- Your instructions:
Across all lines of the entries, tally those with the word "will" in them. The reply is the tally, by itself.

[[ Data for this exercise open ]]

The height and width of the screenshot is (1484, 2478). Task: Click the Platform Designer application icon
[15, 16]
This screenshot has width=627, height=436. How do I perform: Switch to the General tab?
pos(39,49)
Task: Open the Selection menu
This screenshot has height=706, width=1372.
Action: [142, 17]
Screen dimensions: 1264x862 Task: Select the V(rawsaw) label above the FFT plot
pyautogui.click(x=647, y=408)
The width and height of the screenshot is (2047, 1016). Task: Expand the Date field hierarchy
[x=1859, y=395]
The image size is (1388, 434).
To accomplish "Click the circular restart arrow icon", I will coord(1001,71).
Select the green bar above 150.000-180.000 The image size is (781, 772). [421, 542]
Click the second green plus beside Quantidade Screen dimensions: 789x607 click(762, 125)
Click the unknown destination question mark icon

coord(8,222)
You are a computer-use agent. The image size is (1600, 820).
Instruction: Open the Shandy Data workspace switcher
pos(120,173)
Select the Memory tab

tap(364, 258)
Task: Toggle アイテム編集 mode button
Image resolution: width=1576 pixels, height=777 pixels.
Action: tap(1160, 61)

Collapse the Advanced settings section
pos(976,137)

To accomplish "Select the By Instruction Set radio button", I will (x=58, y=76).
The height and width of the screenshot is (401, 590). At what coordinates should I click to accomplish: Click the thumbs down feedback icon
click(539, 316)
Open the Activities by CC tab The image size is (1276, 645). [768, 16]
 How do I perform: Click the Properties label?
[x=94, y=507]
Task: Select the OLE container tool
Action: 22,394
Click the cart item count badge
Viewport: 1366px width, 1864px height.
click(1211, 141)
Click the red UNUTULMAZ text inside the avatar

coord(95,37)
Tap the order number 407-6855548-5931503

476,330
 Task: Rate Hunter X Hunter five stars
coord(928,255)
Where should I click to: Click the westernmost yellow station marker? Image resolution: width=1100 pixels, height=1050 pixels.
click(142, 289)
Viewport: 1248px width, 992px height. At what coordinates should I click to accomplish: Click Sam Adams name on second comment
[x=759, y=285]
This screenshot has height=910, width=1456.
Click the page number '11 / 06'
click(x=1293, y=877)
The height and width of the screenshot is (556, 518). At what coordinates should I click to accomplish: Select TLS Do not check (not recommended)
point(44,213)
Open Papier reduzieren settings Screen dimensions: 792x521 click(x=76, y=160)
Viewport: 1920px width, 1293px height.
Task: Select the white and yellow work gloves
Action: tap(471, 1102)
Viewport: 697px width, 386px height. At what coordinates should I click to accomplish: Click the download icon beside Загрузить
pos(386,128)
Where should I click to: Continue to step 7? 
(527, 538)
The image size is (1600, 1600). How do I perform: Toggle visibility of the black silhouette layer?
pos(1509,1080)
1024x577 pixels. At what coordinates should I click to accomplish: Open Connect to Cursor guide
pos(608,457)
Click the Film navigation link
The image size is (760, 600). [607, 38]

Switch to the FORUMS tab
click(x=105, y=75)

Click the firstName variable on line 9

[[ Data for this exercise closed ]]

- Solved exercise:
2